The determination of the spectral characteristics of a polyenergetic beam of radiation traditionally depends upon resolving the interactions of individual particles, and then correlating features of the resulting distribution of energy deposition to the energy of the incident particles. In environments in which many particles arrive at the detector simultaneously, it can be very difficult to discern the interactions of individual particles. A study detailing a new technique to address this problem is presented, wherein an incident beam of gamma rays is first Compton scattered, and then a physically segmented scintillation detector system is used to measure the topology of scattered gamma rays. The distribution of scattered gamma rays carries information about the incident beam, from which the spectral characteristics can be reconstructed. This technique could be applied to characterize laser-driven inverse-Compton scattering sources, which produce a short but intense burst of collimated, quasi-monoenergetic photons.
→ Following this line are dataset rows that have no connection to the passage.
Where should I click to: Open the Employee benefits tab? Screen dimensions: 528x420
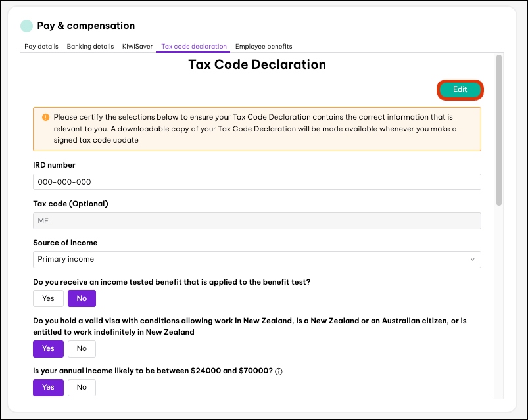click(x=264, y=47)
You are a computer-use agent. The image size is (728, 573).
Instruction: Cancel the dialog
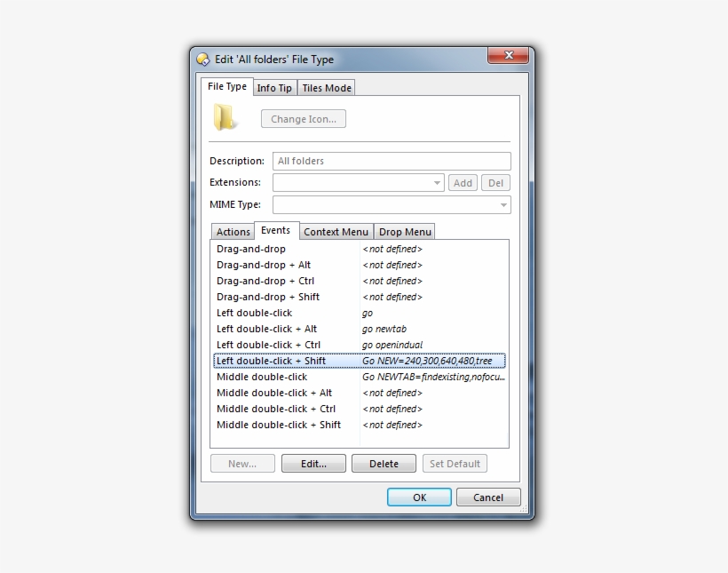point(488,497)
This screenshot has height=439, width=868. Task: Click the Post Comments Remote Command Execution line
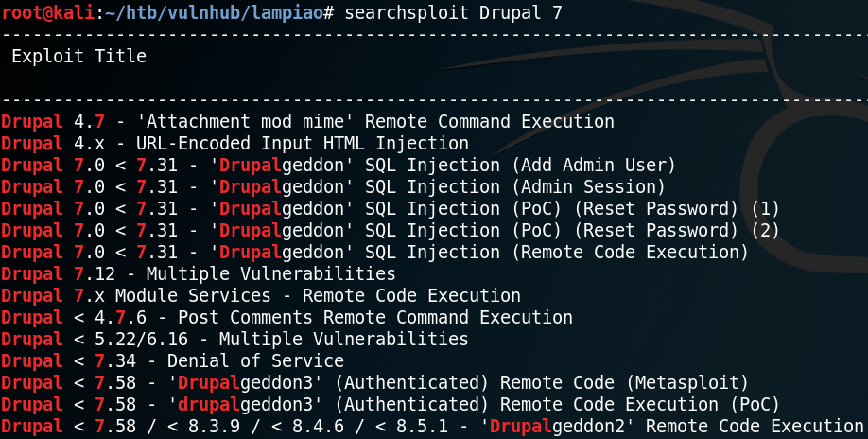(286, 317)
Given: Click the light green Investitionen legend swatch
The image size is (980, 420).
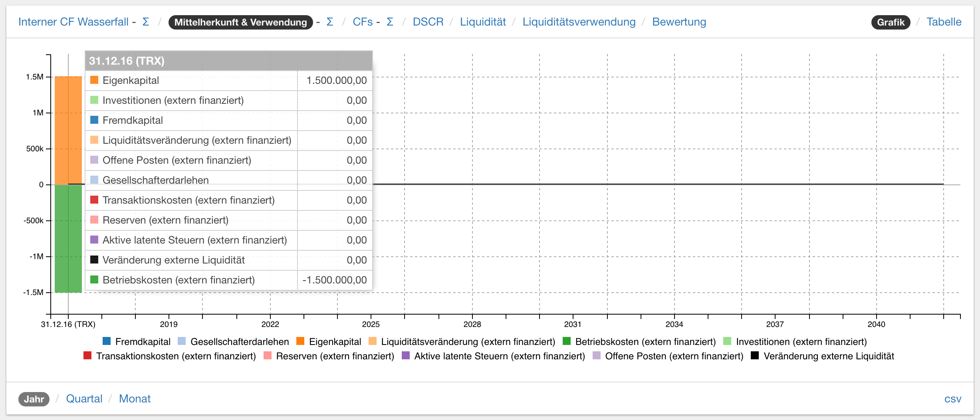Looking at the screenshot, I should point(727,341).
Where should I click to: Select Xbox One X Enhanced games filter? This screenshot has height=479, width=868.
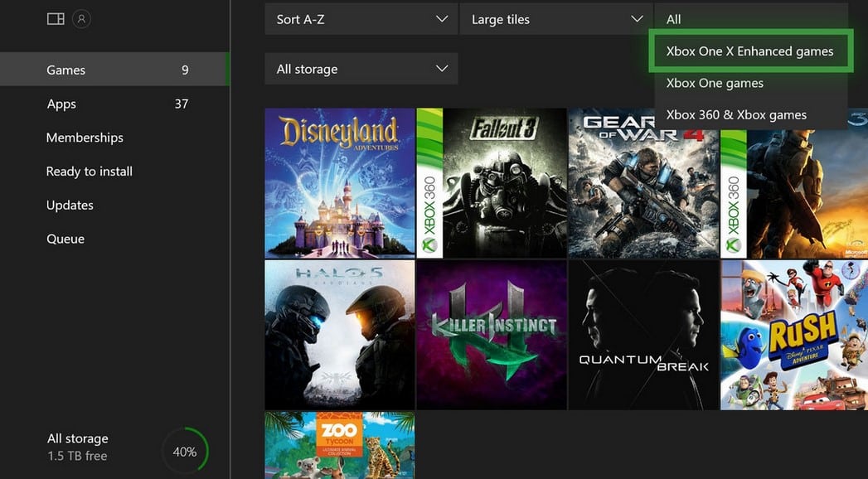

In a typical scintillation detector, the scintillation light may reflect many times within the volume before being collected and converted to an electronic signal, usually with a single photosensor. A consequence of this is that the detailed location of interaction is often difficult to reconstruct. Measuring the event topology in scintillation detectors can be accomplished by physically segmenting the volume into voxels, or by recording the spatial and/or temporal distribution of light arriving at multiple photosensors surrounding an un-voxelized scintillator volume. The first method generally requires many channels and can be difficult to fabricate, while the second method can be inefficient and suffer from poor spatial resolution. This thesis investigates a new method for measuring event topology based on opaque scintillators. In opaque scintillation detectors, virtual voxelization can be achieved by repeatedly scattering the scintillation photons, such that they are effectively confined to a small lightball around their origin. Then the photons can be collected by a lattice of wavelength-shifting fibers. The theory and simulation of light transport and collection in such a system are presented, and an experiment is described that measured the absolute efficiency of light collection from an opaque liquid to validate the simulation. Two prototypes are described and characterized, based on the wax-based opaque scintillator and the opaque water-based liquid scintillator. The key result is the demonstration of reconstruction of the position of point-like events with a precision of 4.4 mm, corresponding to approximately 25% of the fiber spacing. The resulting fine voxelization could benefit applications that require topological reconstruction and scaling to large volumes, including antineutrino detection, gamma-ray, neutron, and muon imaging, and positron-emission tomography.